DATA SUPPLIED:
* * * *

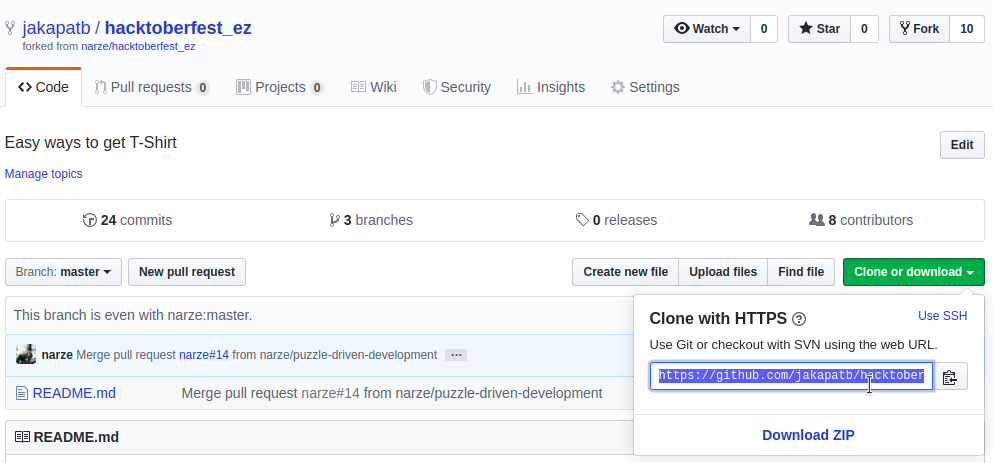Image resolution: width=993 pixels, height=463 pixels.
Task: Copy clone URL to clipboard icon
Action: point(950,377)
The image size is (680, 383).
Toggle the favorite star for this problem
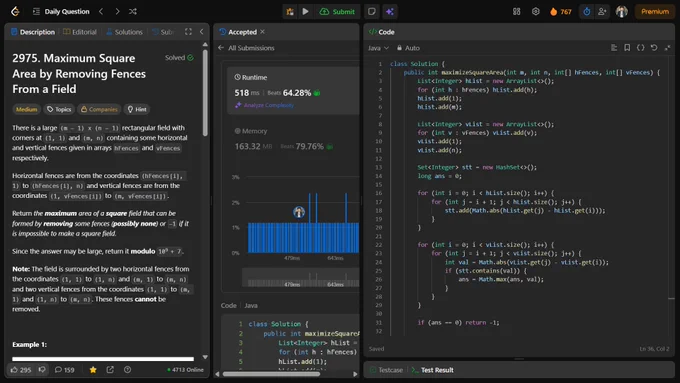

* * * *

PROBLEM DETAILS:
The result should hold only the lines from the line with "The image size is (680, 383)." through the final line of the records above, copied exactly, with pictures left out.

ANSWER TO THIS EXERCISE:
The image size is (680, 383).
Toggle the favorite star for this problem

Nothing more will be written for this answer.